Metabolic syndrome (MetS) is a complex medical disorder characterized by
insulin resistance,
hypertension, and high risk of
coronary disease and
stroke.
Microvascular rarefaction and endothelial dysfunction have also been linked with MetS, and recent evidence from clinical studies supports the efficacy of
incretin-based
antidiabetic therapies for vascular protection in diabetes. Previous studies pointed out the importance of dipeptidyl peptidase-4 (DPP-4) inhibition in endothelial cells due to getting protection against metabolic pathologies. We therefore aimed to investigate the acute effects of a
DPP-4 inhibitor,
sitagliptin, on vascular function in rats with high-
sucrose diet-induced MetS. In order to elucidate the mechanisms implicated in the effects of DPP-4 inhibition, we tested the involvement of NO pathway and epigenetic regulation in the MetS. Acute use of
sitagliptin protects the vascular function in the rats with MetS in part due to NO pathway via restoring the depressed aortic relaxation responses mediated by receptors.

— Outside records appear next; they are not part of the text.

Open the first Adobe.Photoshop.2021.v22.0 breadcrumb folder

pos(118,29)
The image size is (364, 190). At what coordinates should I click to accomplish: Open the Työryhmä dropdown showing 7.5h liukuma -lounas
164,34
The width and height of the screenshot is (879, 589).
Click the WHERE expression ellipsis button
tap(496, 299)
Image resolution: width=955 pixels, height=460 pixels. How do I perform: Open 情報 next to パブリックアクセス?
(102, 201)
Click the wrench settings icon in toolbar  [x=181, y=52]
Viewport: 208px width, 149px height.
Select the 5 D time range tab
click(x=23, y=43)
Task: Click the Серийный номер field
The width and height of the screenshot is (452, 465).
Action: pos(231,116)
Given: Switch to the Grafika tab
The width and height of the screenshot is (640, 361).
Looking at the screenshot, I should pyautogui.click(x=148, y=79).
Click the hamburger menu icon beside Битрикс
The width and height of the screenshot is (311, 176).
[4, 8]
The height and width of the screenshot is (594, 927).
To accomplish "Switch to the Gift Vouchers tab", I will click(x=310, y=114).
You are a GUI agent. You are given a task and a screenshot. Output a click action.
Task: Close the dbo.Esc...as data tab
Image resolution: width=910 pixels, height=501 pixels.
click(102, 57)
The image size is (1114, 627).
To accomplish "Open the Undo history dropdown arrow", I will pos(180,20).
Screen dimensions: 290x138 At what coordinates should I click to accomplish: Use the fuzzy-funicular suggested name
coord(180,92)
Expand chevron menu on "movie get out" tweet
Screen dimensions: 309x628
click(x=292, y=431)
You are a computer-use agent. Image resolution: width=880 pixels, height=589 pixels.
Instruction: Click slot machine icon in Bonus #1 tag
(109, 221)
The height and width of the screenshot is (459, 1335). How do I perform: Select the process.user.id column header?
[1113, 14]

Application of
sitagliptin enhanced the depressed phosphorylation levels of both the endothelial
NO synthase and the apoptotic status of
protein kinase B, known as Akt, in endothelium-intact thoracic aorta from rats with MetS. One-hour application of
sitagliptin on aortic rings from rats with MetS also induced remarkable histon posttranslational modifications such as increased expression of H3K27Me3, but not of H3K27Me2, resulting in an accumulation of the H3K27Me3. Our findings suggest that, in addition to its well-known
hypoglycemic action,
sitagliptin may also have beneficial effects on
hyperglycemia-induced vascular changes in an endotheium-dependent manner. These present results with
sitagliptin aside from the glycaemic control, may demonstrate its important role in the treatment of patients with MetS.